Gross profit turned positive at $0.3 million, a turnaround from the $0.2 million gross loss reported in the prior year’s quarter. Net loss narrowed to $7.3 million from $13.0 million a year earlier, as operating expenses fell 36% to $6.9 million. Pro‑forma cash, cash equivalents, restricted cash and marketable securities stood at $22.3 million, including $17.8 million on December 31, 2025 and $4.5 million raised in a private placement that closed on January 14, 2026.

The company confirmed a binding letter of intent with XTL Biopharmaceuticals to acquire 85% of its NeuroNOS subsidiary. The deal is structured for up to $32.5 million, comprising $1 million in cash and milestone‑based payments contingent on regulatory and commercial milestones. The transaction is expected to generate immediate cash and provide NeuroNOS with dedicated funding and expertise to advance its pipeline.

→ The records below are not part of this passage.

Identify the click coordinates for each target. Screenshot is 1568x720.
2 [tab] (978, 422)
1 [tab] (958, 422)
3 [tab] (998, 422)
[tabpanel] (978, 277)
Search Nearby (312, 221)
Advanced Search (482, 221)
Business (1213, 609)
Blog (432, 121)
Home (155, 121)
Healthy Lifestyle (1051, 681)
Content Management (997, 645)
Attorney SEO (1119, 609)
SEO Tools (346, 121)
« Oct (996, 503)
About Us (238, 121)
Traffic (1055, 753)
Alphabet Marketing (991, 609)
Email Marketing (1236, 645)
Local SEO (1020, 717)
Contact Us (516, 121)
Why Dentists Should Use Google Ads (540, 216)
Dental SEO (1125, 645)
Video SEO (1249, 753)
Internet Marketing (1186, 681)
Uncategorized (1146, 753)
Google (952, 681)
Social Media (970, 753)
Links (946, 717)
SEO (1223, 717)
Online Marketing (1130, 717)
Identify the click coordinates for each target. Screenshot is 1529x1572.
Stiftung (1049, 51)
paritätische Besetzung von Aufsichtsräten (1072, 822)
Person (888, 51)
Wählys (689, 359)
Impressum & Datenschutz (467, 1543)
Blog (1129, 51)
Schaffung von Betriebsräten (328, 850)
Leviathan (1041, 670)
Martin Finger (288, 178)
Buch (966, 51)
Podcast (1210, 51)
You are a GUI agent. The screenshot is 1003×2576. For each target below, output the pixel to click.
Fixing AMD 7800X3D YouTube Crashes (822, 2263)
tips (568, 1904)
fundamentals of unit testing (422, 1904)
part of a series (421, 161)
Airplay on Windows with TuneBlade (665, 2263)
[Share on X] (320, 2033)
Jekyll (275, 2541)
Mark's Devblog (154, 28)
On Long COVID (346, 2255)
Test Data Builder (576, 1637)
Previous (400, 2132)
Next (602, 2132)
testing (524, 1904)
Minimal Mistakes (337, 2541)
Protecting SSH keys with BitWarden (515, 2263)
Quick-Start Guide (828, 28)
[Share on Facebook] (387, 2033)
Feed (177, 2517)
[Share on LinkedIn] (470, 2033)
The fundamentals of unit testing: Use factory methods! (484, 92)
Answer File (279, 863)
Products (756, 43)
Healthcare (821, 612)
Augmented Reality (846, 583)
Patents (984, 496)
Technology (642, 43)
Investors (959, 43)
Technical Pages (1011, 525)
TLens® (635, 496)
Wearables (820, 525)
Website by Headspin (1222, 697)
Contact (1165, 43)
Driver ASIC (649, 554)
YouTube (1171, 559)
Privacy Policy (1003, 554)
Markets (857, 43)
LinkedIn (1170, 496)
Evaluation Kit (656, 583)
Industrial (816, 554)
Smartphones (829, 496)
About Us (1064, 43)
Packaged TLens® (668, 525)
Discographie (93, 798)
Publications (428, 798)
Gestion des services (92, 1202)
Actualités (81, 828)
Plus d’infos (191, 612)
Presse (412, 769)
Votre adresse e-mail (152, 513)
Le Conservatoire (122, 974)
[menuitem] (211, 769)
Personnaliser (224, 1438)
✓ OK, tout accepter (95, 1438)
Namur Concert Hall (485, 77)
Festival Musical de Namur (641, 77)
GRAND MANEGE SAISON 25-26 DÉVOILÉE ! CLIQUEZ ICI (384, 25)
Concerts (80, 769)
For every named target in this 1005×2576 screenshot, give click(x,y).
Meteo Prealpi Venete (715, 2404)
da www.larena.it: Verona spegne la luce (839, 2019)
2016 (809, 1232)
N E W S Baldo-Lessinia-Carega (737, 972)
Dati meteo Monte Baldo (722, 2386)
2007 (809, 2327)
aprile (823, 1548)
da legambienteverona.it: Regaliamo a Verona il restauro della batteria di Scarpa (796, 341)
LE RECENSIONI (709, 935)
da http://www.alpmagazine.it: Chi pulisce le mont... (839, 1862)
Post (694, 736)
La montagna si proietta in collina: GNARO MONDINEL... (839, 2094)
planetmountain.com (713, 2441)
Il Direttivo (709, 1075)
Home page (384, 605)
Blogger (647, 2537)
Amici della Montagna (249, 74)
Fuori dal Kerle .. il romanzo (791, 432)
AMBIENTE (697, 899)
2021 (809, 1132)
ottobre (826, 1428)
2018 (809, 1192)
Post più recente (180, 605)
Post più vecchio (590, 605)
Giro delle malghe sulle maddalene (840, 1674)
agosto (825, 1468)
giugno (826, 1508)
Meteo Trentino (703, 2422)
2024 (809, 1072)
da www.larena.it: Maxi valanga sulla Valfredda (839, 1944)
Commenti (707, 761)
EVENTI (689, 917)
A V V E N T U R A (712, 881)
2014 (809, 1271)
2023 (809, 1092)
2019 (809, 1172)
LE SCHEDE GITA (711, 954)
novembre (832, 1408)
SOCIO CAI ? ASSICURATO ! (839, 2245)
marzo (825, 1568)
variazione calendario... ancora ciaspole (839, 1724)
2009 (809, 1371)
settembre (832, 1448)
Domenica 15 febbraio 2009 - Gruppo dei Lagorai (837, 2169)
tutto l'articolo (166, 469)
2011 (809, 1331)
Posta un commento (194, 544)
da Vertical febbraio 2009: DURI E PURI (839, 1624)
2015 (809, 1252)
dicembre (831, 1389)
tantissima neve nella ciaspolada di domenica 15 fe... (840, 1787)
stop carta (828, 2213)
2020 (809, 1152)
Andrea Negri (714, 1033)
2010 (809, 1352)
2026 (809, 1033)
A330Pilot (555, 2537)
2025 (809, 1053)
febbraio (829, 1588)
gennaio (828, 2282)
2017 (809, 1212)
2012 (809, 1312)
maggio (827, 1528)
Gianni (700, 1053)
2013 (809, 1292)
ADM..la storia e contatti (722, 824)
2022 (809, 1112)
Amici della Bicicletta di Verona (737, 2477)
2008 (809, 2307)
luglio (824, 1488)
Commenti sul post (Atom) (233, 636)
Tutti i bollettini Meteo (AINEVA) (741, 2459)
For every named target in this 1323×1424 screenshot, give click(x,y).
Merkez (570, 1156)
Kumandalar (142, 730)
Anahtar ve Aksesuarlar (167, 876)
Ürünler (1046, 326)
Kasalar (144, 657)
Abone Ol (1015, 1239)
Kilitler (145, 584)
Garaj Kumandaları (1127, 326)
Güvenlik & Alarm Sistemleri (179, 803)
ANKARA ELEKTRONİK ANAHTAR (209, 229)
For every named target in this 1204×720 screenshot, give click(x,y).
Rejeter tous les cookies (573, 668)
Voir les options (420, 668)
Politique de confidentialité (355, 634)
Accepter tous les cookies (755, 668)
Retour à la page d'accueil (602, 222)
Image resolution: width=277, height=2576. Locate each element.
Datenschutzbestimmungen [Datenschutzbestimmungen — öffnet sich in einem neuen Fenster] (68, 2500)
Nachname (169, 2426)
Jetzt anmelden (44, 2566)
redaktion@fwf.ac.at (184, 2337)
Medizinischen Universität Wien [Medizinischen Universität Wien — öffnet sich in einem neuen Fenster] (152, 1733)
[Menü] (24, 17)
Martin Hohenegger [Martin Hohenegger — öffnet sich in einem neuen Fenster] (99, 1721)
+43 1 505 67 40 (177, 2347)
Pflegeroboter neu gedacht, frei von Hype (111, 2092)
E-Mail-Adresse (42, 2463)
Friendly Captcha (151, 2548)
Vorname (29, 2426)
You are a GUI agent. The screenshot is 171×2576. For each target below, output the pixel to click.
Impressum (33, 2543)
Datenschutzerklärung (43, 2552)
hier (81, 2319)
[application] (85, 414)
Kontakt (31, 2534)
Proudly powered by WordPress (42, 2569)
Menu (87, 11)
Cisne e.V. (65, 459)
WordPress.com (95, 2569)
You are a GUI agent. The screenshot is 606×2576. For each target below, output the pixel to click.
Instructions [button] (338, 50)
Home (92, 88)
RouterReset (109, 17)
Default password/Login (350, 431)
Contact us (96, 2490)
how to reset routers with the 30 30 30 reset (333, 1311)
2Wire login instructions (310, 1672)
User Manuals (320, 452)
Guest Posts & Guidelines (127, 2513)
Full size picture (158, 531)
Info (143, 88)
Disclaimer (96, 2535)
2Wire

Beyond Air also announced that Phase 1a data from its Beyond Cancer UNO program will be presented at the American Association for Cancer Research (AACR) Annual Meeting in April 2026. In addition, the company reiterated its expectation of FDA clearance for the second‑generation LungFit PH system before the end of 2026, subject to regulatory review.

"We exceeded $2.0 million in quarterly revenue which marks an important milestone as we continue scaling our business and building awareness of the benefits our tankless NO system delivers in real‑world settings," said CEO Steve Lisi. "Our commercial performance reflects steady momentum, with 21% sequential quarterly growth and a 105% increase over the same quarter last year. We will continue to grow our business with LungFit PH as we prepare for the FDA clearance of our second‑generation LungFit PH system, which we expect to receive before the end of calendar 2026, subject to regulatory review," Lisi added. "The transaction provides the potential to create meaningful value for our shareholders by enabling NeuroNOS’s pipeline to advance with dedicated focus and funding," he noted.

The earnings release signals that Beyond Air is gaining commercial traction, with revenue growth outpacing prior‑year performance and gross profit turning positive. Cost discipline has reduced operating expenses, narrowing the net loss and extending the cash runway to 2027. The NeuroNOS sale monetizes a non‑core asset while positioning the company to focus on its core device business. The upcoming AACR presentation and anticipated FDA clearance of the next‑generation LungFit PH system are key catalysts that could accelerate revenue growth and improve profitability in the near term.